Washington is a cynical town. It's always easier to believe that people are acting because they are owned by this special interest or owe favors to that industry than to believe that people are trying to do their best in a complicated world. I am an oddball in starting from a position that I give those on the same side as me and those on the opposite side the benefit of the doubt until I see something that puts it beyond doubt that a person is favoring a private interest or industry over the public interest no matter what.
So we come down to the wire on cable. I've fought the cable industry on these issues for the last 8 years, and I am a newbie compared to some of the folks in the movement that lived to see the vote on Tuesday. I believe that, as an objective matter, the 70/70 cable penetration benchmark has been met — and was met at least as early as 2005. I continue to believe that cable exercises market power over programming and subscription rates and that the FCC needs to address these problems.
And I believe that Commissioner Adelstein, like Commissioner Copps, cares about diversity of programming and protecting consumers from cable market power. At least, I believe it now. And I hope I'll still believe it after Tuesday.
Stay tuned . . . .
20 November
GOP To America: All Well In Cable-Land! Skyrocketing Rates and Lousy Customer Service All In Your Mind! Forget What We Said Last Summer About Needing COPE!
I must applaud the Republican House Commerce Committee members for their willingness to stay bought. Why else would 23 of the 26 Republicans on the House Commerce Committee send
this letter celebrating the perfection of the cable industry in the United States and opening a can of whoop-ass on Kevin Martin for daring to suggest otherwise? Because if that letter came in response from hundreds of constituents complaining that their cable service costs too little and the service is too good, I'll eat my lap top.

++++++++

Work to be completed:
Continue the blog post about the cable industry and the FCC, picking up right after its final sentence.

Supplied material:
++++++++

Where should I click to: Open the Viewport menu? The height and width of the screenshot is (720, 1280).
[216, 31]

++++++++

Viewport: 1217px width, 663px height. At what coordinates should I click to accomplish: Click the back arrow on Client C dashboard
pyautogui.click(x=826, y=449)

++++++++

Task result:
God knows, with the number of issues on their plate and with their party's standing plummeting in the polls, you'd think Republicans would decline to publicly defend the cable industry. What with rates consistently
rising faster than inflation (and despite increasing profits-per-subscriber until the last quarter or so), cable operators have raised rates every year - whether they need to or not. As if that were not enough, the customer service records of the major cable companies are
abominable (or why would
Mona “The Hammer” Shaw have attained folk-hero status?). So with us heading into an election, and the Republicans weighed down by all the baggage of the Iraq War, corruption scandals, accusations of cronyism and mismanagement, and a general anti-special interest sentiment in the electorate, you wouldn't think the Republican party would rise up
en mass to defend the cable industry from one of their own?
And yet that is precisely what
23 Republican members of the House Commerce Committee just did. Upset that Kevin Martin has proposed
several items for the next FCC meeting that limit cable market power, the Commerce Committee Republicans have leaped to the defense of the cable industry. “Shame!” They have cried to Kevin Martin. “All is well in cable-land! The industry is intensely competitive, prices are low, service is wonderful, and consumers are bursting with happiness! How can you even
think of regulating the cable industry?”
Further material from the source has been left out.